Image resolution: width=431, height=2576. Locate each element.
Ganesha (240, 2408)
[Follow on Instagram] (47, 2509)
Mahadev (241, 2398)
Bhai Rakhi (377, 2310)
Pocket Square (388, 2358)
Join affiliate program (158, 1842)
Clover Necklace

--------------------------------------------------

§ Exercise prompt: Copy nothing except the lines from the one holding "Bhai Rakhi (377, 2310)" through the last line of the data above, and return them exactly.

§ Your response:
Bhai Rakhi (377, 2310)
Pocket Square (388, 2358)
Join affiliate program (158, 1842)
Clover Necklace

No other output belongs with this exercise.